### Required task
Can you copy the entries verbatim, from the line with "Open the Sort" up to and including the line with "will (x=213, y=106)."?

Item coordinate data

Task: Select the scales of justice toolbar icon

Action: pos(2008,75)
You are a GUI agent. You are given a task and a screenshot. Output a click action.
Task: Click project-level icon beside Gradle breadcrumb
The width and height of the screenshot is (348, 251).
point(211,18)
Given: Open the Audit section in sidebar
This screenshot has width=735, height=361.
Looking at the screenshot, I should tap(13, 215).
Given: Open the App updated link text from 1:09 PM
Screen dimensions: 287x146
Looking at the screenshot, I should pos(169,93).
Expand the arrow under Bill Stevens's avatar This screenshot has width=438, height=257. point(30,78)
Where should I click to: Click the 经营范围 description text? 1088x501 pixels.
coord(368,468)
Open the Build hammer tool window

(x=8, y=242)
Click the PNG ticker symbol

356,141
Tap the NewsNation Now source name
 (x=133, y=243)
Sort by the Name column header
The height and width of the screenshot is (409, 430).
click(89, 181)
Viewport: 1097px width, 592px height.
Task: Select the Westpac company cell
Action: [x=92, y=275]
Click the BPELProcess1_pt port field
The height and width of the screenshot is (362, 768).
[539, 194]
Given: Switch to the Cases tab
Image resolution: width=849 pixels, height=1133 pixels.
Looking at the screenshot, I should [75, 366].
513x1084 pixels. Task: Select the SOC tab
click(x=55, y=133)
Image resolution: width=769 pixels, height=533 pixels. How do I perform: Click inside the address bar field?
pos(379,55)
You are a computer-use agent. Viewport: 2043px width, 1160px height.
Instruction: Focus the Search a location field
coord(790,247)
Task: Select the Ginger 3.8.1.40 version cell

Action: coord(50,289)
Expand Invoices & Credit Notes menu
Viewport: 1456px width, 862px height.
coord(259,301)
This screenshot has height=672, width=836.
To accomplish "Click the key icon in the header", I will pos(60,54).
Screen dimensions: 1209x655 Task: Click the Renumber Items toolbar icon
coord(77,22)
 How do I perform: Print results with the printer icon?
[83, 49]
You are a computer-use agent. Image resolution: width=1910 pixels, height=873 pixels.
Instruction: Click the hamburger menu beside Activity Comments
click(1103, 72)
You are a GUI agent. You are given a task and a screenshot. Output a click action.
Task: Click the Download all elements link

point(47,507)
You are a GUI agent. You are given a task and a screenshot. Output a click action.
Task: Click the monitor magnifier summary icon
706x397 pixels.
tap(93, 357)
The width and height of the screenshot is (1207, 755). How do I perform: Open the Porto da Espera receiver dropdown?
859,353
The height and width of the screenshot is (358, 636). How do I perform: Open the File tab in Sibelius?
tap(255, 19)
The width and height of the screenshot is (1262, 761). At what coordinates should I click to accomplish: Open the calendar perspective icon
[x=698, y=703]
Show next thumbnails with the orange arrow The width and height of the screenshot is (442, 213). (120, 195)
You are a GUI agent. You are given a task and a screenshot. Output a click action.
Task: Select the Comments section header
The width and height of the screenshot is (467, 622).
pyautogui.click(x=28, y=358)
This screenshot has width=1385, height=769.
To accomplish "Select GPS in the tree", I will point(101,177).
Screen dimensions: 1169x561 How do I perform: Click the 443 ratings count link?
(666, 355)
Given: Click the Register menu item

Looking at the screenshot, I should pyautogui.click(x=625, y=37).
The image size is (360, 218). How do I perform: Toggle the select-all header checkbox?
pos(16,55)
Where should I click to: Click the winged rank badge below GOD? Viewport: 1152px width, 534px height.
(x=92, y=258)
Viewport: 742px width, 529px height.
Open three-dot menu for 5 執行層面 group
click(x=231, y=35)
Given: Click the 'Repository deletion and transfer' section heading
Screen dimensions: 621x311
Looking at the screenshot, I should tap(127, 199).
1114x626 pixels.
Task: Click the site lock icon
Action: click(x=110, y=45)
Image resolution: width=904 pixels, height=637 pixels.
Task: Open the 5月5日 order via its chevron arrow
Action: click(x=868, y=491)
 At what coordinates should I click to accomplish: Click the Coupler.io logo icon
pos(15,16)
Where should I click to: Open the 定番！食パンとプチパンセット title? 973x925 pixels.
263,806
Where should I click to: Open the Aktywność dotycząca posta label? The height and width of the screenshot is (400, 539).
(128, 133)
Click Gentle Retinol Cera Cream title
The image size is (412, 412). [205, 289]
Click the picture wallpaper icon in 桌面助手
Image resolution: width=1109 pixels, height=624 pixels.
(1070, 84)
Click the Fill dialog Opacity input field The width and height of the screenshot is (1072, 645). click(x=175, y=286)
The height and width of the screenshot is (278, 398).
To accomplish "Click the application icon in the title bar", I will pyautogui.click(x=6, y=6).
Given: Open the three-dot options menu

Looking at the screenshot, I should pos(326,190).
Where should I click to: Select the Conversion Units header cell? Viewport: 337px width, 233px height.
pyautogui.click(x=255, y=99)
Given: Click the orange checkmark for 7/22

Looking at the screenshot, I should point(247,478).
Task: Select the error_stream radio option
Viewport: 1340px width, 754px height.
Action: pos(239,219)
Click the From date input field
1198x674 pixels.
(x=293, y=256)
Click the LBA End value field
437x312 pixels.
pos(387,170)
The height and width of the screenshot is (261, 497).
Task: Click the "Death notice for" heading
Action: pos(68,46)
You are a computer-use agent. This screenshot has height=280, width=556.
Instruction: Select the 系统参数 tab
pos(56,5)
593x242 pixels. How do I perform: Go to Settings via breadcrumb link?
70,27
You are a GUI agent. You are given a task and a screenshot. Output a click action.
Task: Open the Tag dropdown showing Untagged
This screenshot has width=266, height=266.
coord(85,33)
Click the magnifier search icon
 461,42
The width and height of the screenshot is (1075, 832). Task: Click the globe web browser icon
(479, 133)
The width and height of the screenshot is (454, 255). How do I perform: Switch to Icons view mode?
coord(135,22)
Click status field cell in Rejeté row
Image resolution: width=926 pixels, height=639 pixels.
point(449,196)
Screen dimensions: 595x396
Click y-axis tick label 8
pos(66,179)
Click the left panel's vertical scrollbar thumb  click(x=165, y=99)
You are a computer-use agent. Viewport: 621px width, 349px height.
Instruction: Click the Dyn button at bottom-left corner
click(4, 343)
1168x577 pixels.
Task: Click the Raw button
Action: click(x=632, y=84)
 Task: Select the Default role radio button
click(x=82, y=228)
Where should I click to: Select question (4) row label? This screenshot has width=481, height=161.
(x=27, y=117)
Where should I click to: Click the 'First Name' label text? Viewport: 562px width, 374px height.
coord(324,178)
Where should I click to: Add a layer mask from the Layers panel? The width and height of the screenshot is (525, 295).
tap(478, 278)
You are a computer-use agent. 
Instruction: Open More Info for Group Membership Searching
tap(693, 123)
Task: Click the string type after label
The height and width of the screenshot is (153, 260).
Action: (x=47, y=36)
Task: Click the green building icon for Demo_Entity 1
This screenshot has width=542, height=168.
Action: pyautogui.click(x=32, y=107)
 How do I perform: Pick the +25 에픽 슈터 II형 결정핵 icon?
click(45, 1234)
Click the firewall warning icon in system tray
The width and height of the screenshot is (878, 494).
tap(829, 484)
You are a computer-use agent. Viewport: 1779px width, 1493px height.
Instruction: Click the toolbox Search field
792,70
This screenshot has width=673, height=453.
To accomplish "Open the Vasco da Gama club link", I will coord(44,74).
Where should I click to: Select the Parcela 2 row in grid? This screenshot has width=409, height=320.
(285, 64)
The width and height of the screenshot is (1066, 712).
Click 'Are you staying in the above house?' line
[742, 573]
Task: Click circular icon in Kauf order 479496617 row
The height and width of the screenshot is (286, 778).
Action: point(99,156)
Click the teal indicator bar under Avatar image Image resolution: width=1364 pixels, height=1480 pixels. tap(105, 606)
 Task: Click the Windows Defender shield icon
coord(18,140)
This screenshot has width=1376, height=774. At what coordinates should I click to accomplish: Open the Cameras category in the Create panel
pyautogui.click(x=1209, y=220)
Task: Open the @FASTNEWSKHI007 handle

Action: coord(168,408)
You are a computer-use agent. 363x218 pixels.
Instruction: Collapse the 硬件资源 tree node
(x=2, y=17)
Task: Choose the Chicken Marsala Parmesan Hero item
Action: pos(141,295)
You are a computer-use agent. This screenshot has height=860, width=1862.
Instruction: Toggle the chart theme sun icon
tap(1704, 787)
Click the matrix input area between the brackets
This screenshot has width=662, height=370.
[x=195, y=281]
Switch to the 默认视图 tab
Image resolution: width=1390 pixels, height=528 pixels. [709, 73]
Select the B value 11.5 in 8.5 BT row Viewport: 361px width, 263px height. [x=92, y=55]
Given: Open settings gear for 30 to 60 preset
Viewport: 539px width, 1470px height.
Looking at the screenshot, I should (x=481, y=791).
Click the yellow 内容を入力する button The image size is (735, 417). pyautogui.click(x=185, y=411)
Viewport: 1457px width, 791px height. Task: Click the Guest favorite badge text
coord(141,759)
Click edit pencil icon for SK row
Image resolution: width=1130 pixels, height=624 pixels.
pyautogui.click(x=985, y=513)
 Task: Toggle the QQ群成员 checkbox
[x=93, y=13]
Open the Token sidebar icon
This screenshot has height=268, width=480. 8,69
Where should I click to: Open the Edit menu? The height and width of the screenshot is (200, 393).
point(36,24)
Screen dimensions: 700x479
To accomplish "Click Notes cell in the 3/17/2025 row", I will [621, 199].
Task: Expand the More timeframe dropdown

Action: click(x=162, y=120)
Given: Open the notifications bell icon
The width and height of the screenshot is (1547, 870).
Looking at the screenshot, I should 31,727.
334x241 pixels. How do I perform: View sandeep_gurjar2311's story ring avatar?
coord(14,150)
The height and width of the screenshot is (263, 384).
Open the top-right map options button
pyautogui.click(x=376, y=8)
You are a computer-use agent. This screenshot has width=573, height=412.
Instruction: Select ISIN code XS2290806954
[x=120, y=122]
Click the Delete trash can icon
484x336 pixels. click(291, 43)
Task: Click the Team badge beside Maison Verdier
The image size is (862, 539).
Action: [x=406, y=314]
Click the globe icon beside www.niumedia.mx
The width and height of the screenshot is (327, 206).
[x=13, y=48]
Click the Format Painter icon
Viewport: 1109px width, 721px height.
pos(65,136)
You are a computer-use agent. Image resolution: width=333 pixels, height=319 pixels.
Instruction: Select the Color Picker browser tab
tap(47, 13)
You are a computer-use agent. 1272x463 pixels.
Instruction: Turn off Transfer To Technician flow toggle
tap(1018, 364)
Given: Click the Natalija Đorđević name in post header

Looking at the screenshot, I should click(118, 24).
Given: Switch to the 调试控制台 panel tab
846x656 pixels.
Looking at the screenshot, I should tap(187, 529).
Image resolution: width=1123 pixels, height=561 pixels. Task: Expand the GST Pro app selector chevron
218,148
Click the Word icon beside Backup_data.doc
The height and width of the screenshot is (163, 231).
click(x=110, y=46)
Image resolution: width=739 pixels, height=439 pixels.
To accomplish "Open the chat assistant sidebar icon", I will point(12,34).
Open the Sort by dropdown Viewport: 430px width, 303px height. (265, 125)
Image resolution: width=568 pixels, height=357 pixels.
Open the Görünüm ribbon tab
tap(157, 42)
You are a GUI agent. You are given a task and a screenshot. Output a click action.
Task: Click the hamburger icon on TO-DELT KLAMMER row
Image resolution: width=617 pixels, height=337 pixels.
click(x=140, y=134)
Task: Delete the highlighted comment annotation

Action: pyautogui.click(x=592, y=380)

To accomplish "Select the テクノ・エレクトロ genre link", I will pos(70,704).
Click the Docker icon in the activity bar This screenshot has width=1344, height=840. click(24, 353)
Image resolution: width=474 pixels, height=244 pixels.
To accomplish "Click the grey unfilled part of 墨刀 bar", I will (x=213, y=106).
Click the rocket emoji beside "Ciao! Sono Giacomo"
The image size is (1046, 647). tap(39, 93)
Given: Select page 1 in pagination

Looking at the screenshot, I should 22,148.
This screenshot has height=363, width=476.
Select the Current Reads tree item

### Finished task
Open the Sort by dropdown Viewport: 430px width, 303px height. (265, 125)
Image resolution: width=568 pixels, height=357 pixels.
Open the Görünüm ribbon tab
tap(157, 42)
You are a GUI agent. You are given a task and a screenshot. Output a click action.
Task: Click the hamburger icon on TO-DELT KLAMMER row
Image resolution: width=617 pixels, height=337 pixels.
click(x=140, y=134)
Task: Delete the highlighted comment annotation

Action: pyautogui.click(x=592, y=380)

To accomplish "Select the テクノ・エレクトロ genre link", I will pos(70,704).
Click the Docker icon in the activity bar This screenshot has width=1344, height=840. click(24, 353)
Image resolution: width=474 pixels, height=244 pixels.
To accomplish "Click the grey unfilled part of 墨刀 bar", I will (x=213, y=106).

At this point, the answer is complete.